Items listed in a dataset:
Segment Open

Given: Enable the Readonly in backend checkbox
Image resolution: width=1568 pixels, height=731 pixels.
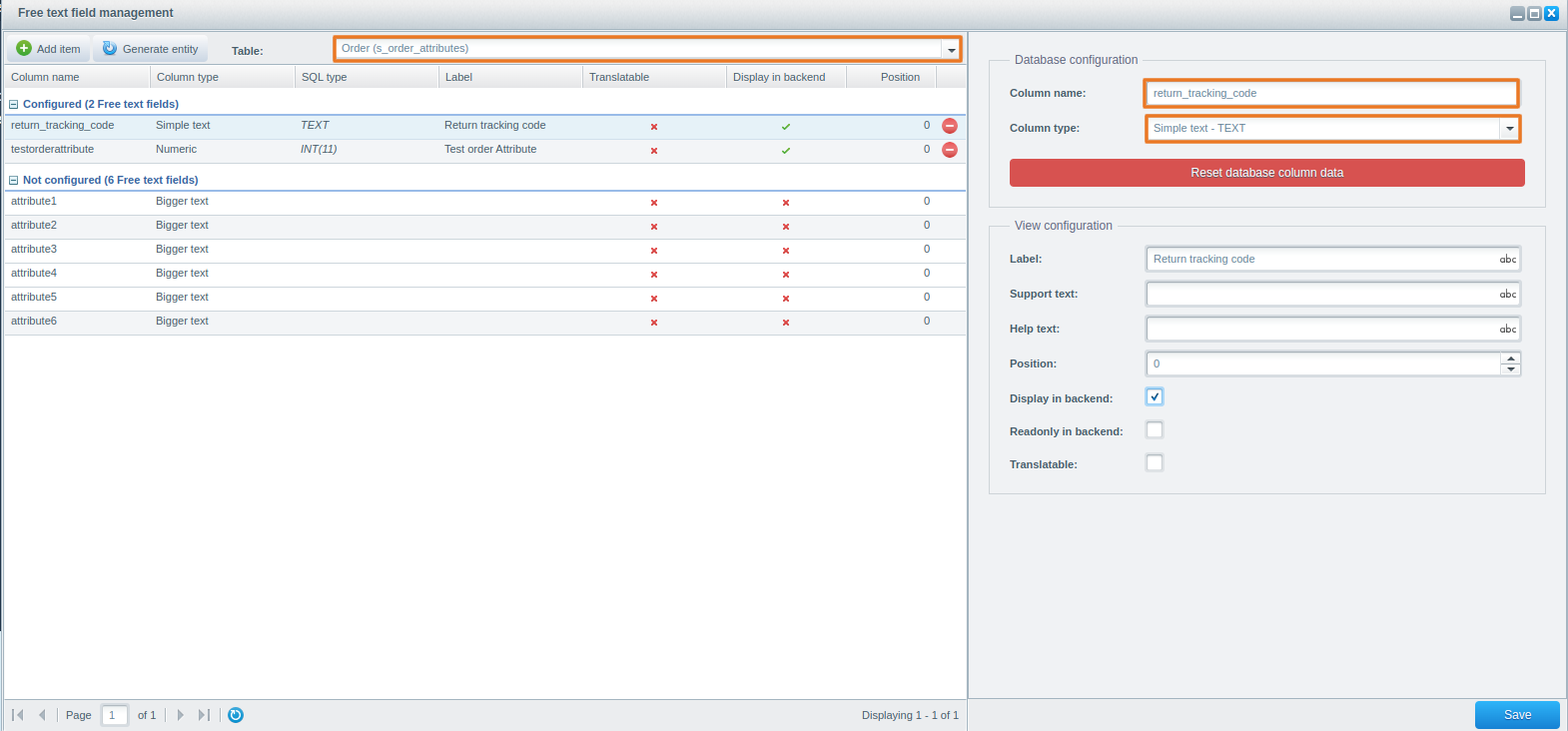Looking at the screenshot, I should (x=1155, y=430).
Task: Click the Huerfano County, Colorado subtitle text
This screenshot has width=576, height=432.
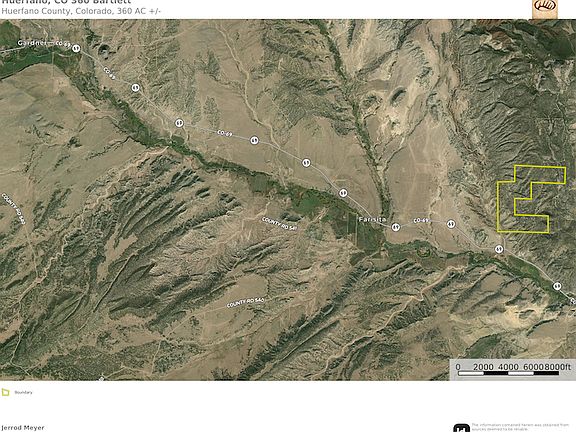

Segment Closed

▶ [YOUR ASSIGNMENT]:
Your response must reproduce every line of the data exactly, with images omitted.

▶ [RESULT FOR THIS TASK]:
Given: Enable the Readonly in backend checkbox
Image resolution: width=1568 pixels, height=731 pixels.
Looking at the screenshot, I should (x=1155, y=430).
Task: Click the Huerfano County, Colorado subtitle text
This screenshot has width=576, height=432.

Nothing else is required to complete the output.